It seems that new developments are always on the horizon in the world of the Clean Air Act and oil and gas development. Just over a year ago, on April 17, 2012, the United States Environmental Protection Agency (“USEPA”) finalized its highly anticipated updated New Source Performance Standards (“NSPS”) and National Emissions Standards for Hazardous Air Polliutants (“NESHAP”) for the oil and gas sector, which included first-time federal air standards for hydraulically fractured natural gas wells. Following publication in the Federal Register on August 16, 2012, this comprehensive suite of regulations became effective on October 15, 2012.
Unsurprisingly, the controversial rules package became the subject of legal challenges before the D.C. Circuit Court of Appeals, with petitions for review filed by both environmental organizations and industry representatives. IOGA, together with the Independent Petroleum Association of America (“IPAA”) and a coalition of six other state associations, also filed petitions for reconsideration and review of the final NSPS regulations.
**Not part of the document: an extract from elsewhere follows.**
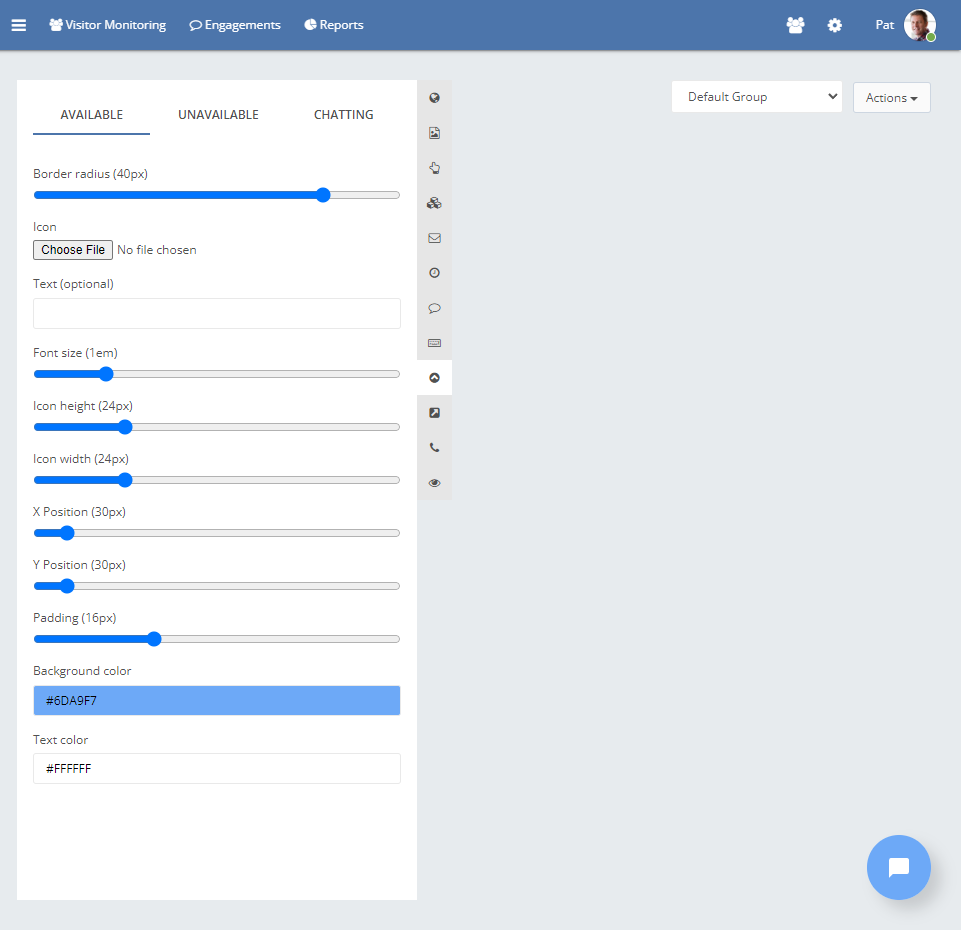Select the envelope icon in sidebar

(434, 238)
Granting an unopposed motion from USEPA, the D.C. Circuit issued an order that, among other things, (1) severed the legal challenges to the NSPS and NESHAP into two separate cases and (2) held the NSPS litigation in abeyance until August 30, 2013 pending the agency’s administrative reconsideration of certain NSPS issues, with final action to be taken on certain issues related to the regulation of storage vessels by July 31, 2013. USEPA also has indicated that it likely will undertake a second administrative reconsideration of the NSPS rules to address additional issues raised by petitioners, with proposed amendments to be signed by December 17, 2013.
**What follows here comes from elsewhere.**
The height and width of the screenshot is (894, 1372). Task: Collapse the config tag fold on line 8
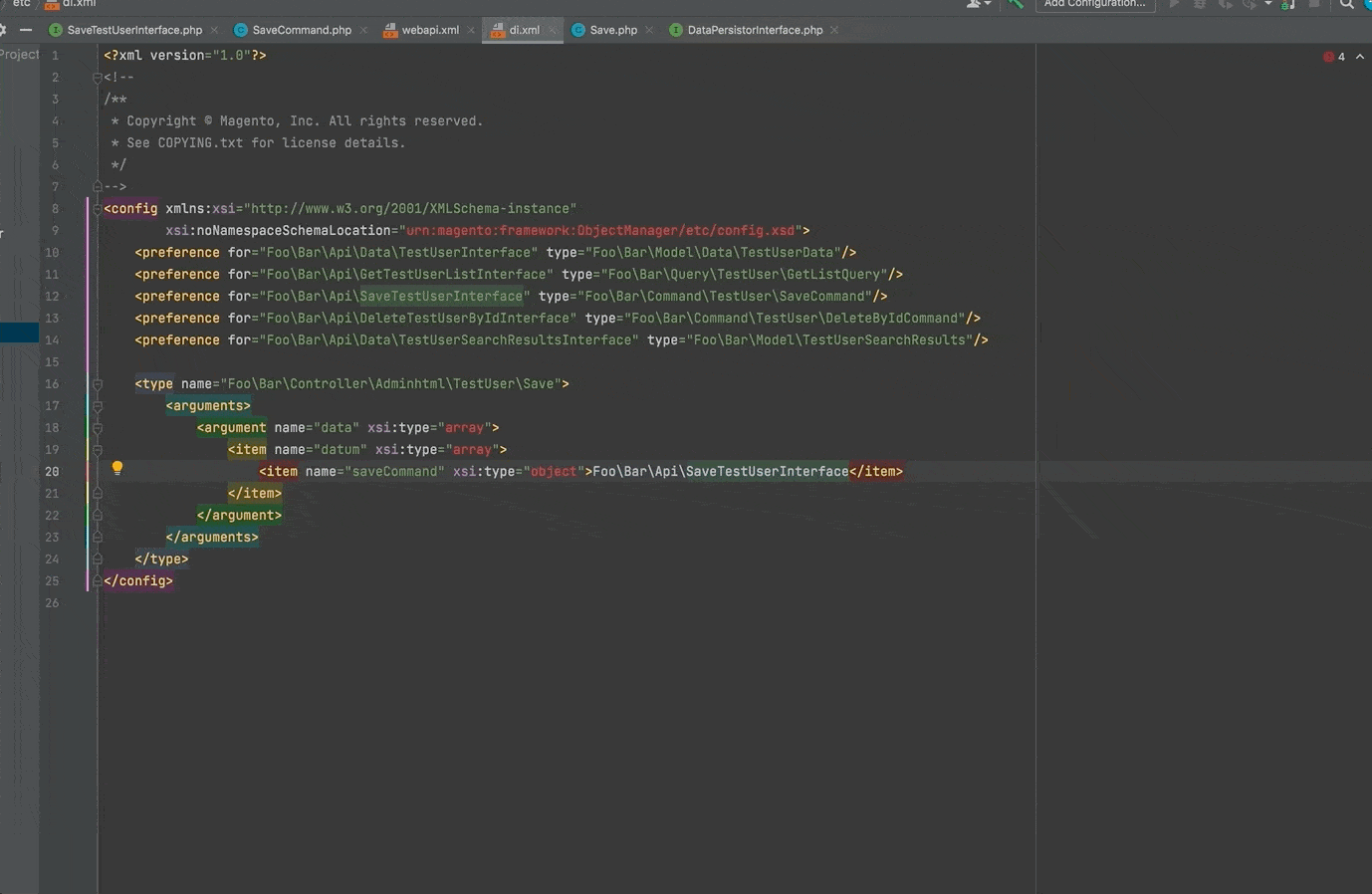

Pursuant to this schedule, on March 28, 2013, USEPA proposed several revisions to the NSPS requirements for storage vessels adopted in the agency’s original proposal. Under the current regulations, owners/operators of storage vessels constructed, modified or reconstructed after August 23, 2011 with emissions of volatile organic compounds (“VOCs”) equal to or greater than 6 tons per year (“tpy”) must reduce VOC emissions by 95% by October 15, 2013. In light of additional information provided by the industry regarding the high number of facilities anticipated to be subject to these new rules and the current shortage of available emissions controls on the market, USEPA proposed a two-tiered approach to the regulation of storage tanks in an effort to dedicate the limited control equipment currently available to those tanks likely to have the highest VOC emissions. More specifically, for those storage vessels constructed between August 23, 2011 and April 12, 2013 with VOC emissions of 6 tpy or greater (termed “Group 1” facilities), USEPA would require only the submittal of a notification identifying each tank, including its location, by October 15, 2013. However, if an event occurs that reasonably could be expected to increase VOC emissions from a Group 1 storage vessel—such as the addition of a well supplying the tank or the refracture of an existing well—the owner/operator of that tank would be required to install controls to reduce VOC emissions by 95% within 60 days of the change or by April 15, 2014, whichever is later. For those tanks that come online after April 12, 2013 with VOC emissions of 6 tpy or greater (i.e., “Group 2” storage vessels), controls to reduce emissions by 95% would have to be in place by April 15, 2014 or within 60 days of startup, whichever is later.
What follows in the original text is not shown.